Révision du concept de pays
d'origine sûr, de pays tiers sûr et de pays tiers européen sûr :
l’ensemble de ces concepts ont été revus ou supprimés :
- « pays tiers européen
sûrs » : pour les députés, ce concept n'est pas acceptable
en l'état. Cette notion n'est assortie d'aucune garantie ni principe
minimaux, l'accès au territoire ainsi que l'accès à la procédure d'asile
pouvant être tous deux refusés. Ils suppriment dès lors les dispositions
qui permettaient de ne pas procéder à un examen ou de ne pas effectuer
un examen complet pour les demandes émanant de ces pays (considérés
comme observant des normes particulièrement élevées en matière de droits
de l'homme et de protection des réfugiés).
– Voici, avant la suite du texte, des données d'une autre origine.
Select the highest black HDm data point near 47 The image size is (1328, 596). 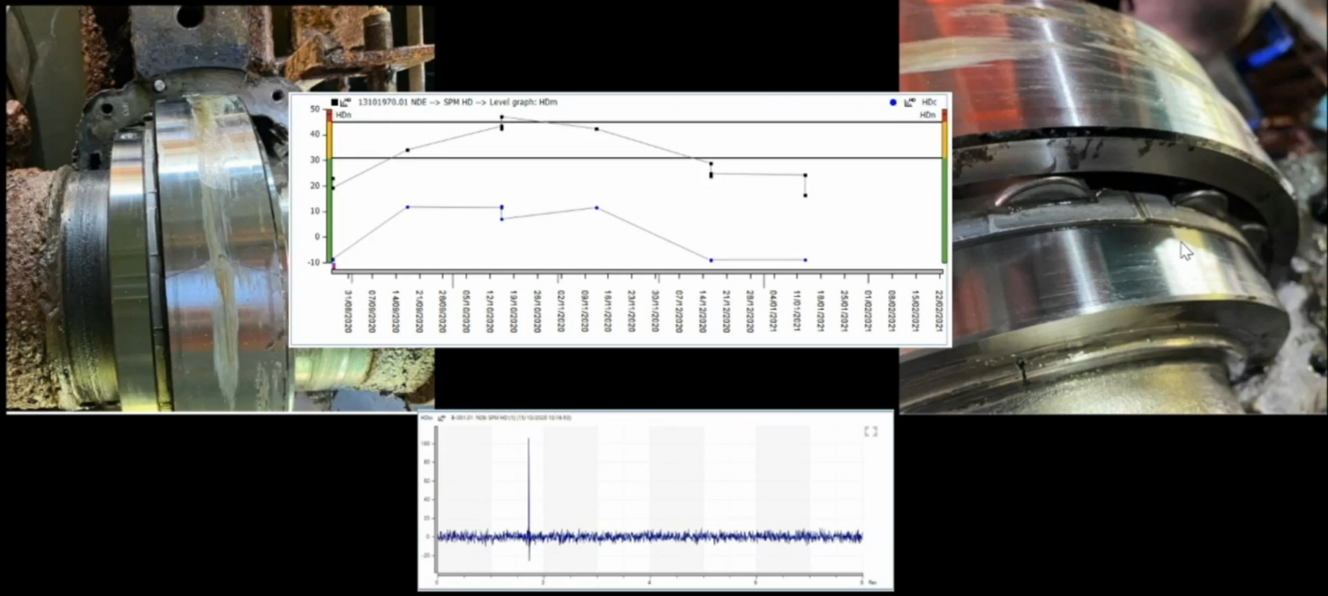(502, 117)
Seules sont maintenues les
dispositions relatives aux « pays tiers sûrs » ;
- « pays d’origine
sûrs » : dans la proposition de directive, un article
était prévu pour définir le concept de « pays d’origine sûr »
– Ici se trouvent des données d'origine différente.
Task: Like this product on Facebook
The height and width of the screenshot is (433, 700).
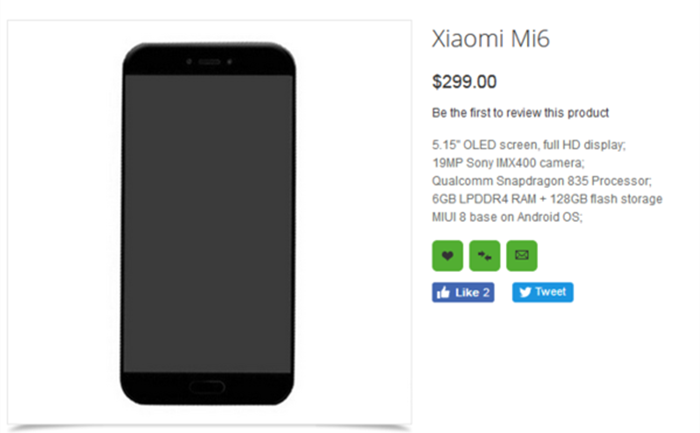Action: click(463, 292)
et pouvant être considéré comme « sûr » pour un demandeur
déterminé après examen individuel de sa demande. Les députés ont
toutefois proposé de supprimer cette notion afin de s’en tenir au seul
concept harmonisé de « pays tiers sûr » ;
- « pays tiers
sûrs » : les députés étant favorables à la fixation d’un
véritable système européen unique en matière d'asile, ils revoient la
définition de l'État tiers sûr. Cette notion doit être
uniforme dans tous les États membres. En conséquence, les États
membres ne devraient pas pouvoir désigner de listes nationales de pays
d'origine sûrs ni des listes nationales de pays tiers sûrs. Au
contraire, les députés, proposent une nouvelle définition en vertu de
laquelle, en principe, un demandeur de protection internationale émanant
d’un pays tiers sûr n’aura pas à craindre ni pour sa vie ni pour sa
liberté s’il y est renvoyé. Ces pays devront en outre offrir aux
demandeurs un certain nombre de garanties (non-refoulement, possibilité
de solliciter la reconnaissance du statut de réfugié ou d'une autre
forme de protection,…). Les demandeurs émanant de tels pays devraient
pouvoir être réadmis dans ces pays et à la seule condition que ces
personnes ne risquent rien au terme d’un examen individuel attestant que
le pays tiers est sûr pour chaque demandeur pris individuellement. Á
noter par ailleurs que la liste des pays sûrs ne devrait être fixée ou
modifiée que par le Parlement européen et le Conseil, statuant
conformément à la procédure législative ordinaire.
Aide financière pour les
États membres ayant une charge disproportionnée : les députés se
penchent sur la question des États membres qui reçoivent un nombre
disproportionné de demandes d'asile par rapport à leur population. Les
députés demandent notamment que ces pays puissent faire appel à une aide
financière ainsi qu’à une assistance administrative et technique du Fonds
européen des réfugiés et du Bureau européen d'appui en matière d'asile
respectivement pour les aider à se conformer à la directive.
Rapport : les
députés demandent que la Commission fasse rapport au Parlement européen et au
Conseil sur l'application et les coûts financiers de la directive dans les
États membres. Ce rapport devrait être renouvelé tous les 2 ans (au lieu des
5 ans initialement prévus dans la proposition).
Entrée en vigueur :
enfin, les députés demandent que la proposition directive entre en vigueur
dans les 2 ans qui suivent son adoption (et non dans les 3 ans).